OnlineV Insight

Microsoft 365 Security Settings Small Businesses Should Review

Small businesses should review Microsoft 365 security settings for MFA, admin roles, email protection, sharing, devices, and backup assumptions.

Microsoft 365 security settings can quietly shape how much risk a small business carries. The platform has strong security features, but they are only useful when they are configured, reviewed, and connected to how the team actually works.

Small businesses do not need to understand every Microsoft setting. They do need to know which settings are most likely to affect account security, email protection, sharing, devices, and recovery.

Multi-Factor Authentication

Multi-factor authentication should be enabled for users and especially for administrators. Stronger methods such as authenticator apps, number matching, or hardware keys are usually better than relying only on text messages.

Unexpected MFA prompts should be denied and reported. Staff should understand that an MFA prompt they did not initiate may be a warning sign.

Admin Roles and Privileged Access

Review who has admin access and whether those permissions are still required. Too many administrators create unnecessary risk. Former staff, old vendors, and shared admin accounts should be cleaned up.

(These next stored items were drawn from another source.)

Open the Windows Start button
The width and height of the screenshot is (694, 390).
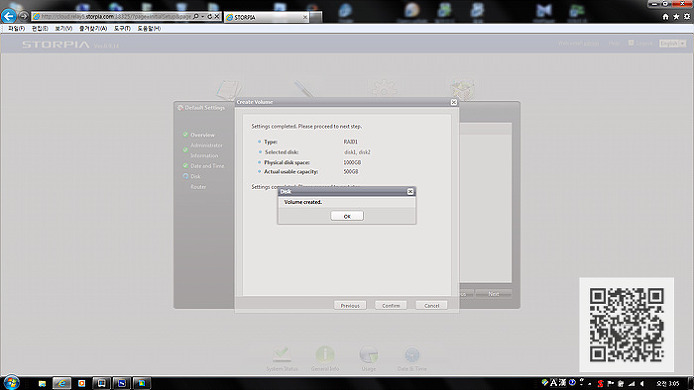coord(11,382)
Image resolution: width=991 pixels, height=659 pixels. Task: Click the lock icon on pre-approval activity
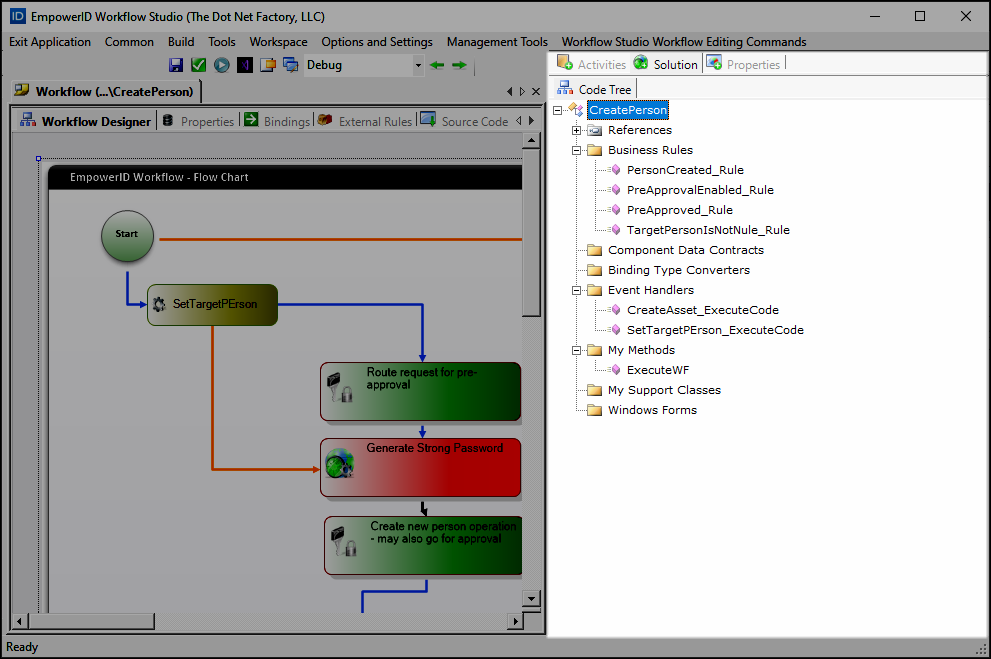click(x=346, y=394)
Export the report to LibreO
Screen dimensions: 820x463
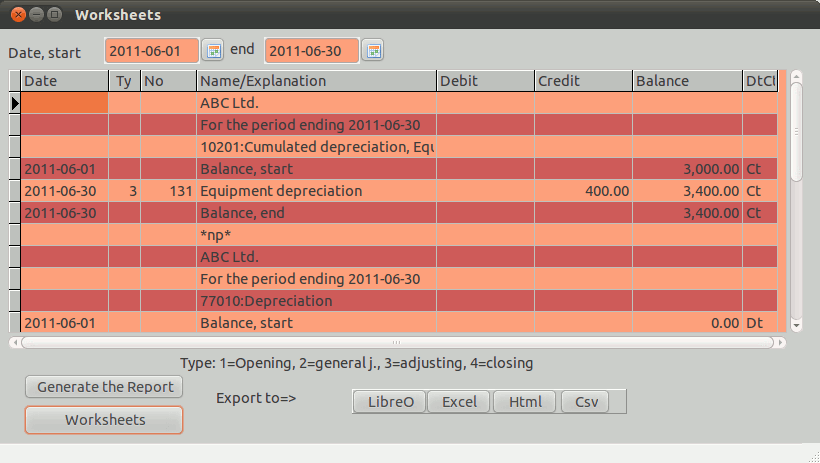point(389,402)
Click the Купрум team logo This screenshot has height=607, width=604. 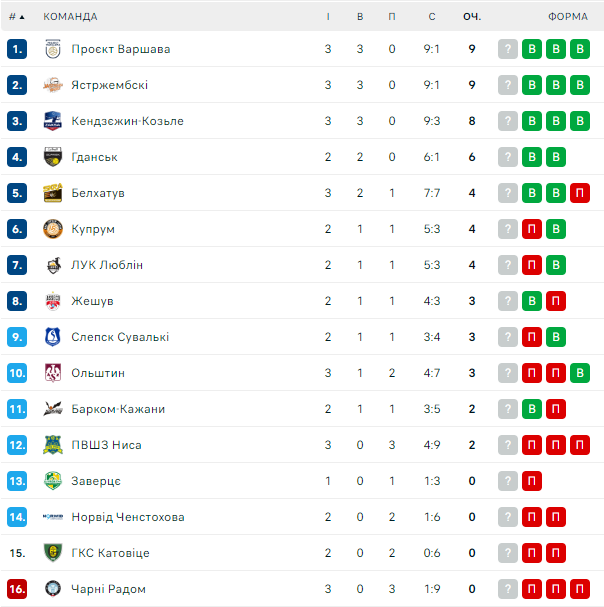coord(53,229)

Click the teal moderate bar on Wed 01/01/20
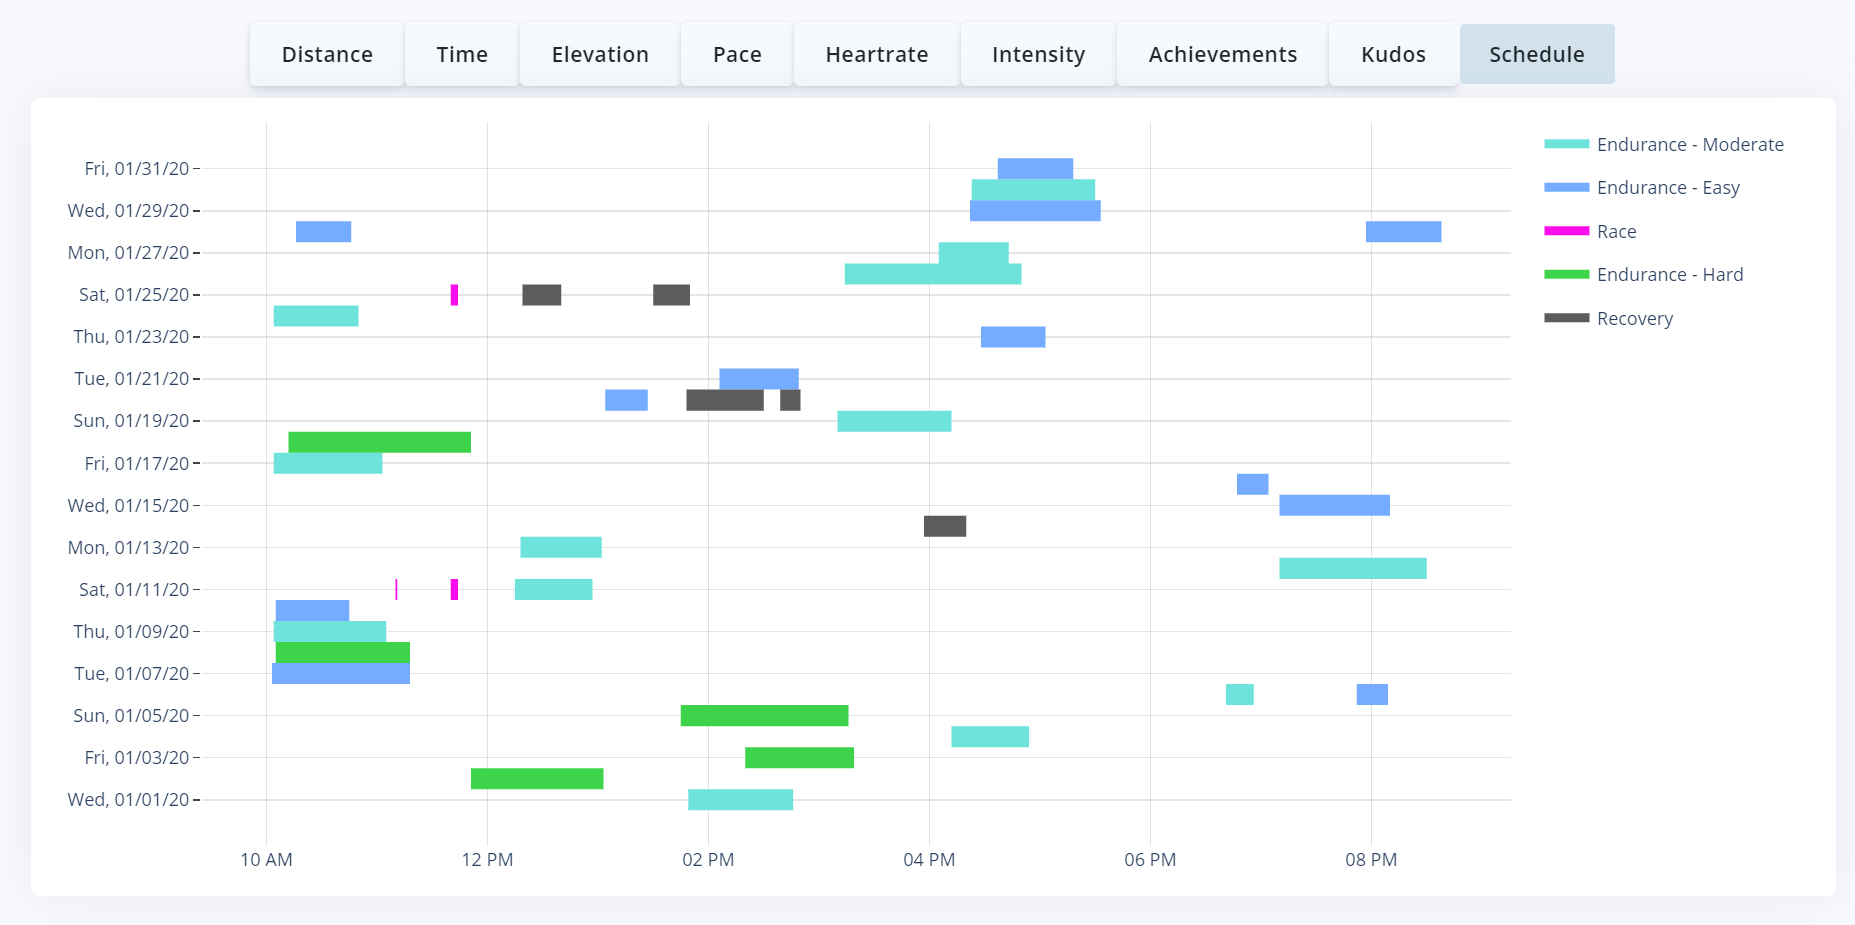pos(740,800)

Admin work should be limited to the people who truly need it and protected with stronger sign-in controls.

Email Protection

Review phishing protection, spam settings, impersonation warnings, safe links, safe attachments, and mailbox forwarding. Check DNS records such as SPF, DKIM, and DMARC to reduce spoofing risk.

Email security matters because compromised mailboxes can lead to invoice fraud, data exposure, and client trust issues.

External Sharing

SharePoint, OneDrive, and Teams sharing settings should match business expectations. Anonymous links, guest access, and old sharing permissions should be reviewed regularly.

External sharing is useful, but unmanaged sharing can leave files available to people who no longer need them.

Device and Session Controls

Review how devices connect to Microsoft 365, whether lost devices can be removed, and how risky sign-ins are handled. Conditional access and device management may be worth considering as the business grows.

Backup Assumptions

Microsoft 365 includes retention and recovery features, but that is not always the same as a separate backup strategy. Decide whether email, OneDrive, SharePoint, and Teams data need additional backup protection.

For cleanup and support, see OnlineV Microsoft 365 and cloud support.

Practical takeaway: Microsoft 365 security settings should be reviewed around real business risk: accounts, email, sharing, devices, and recovery.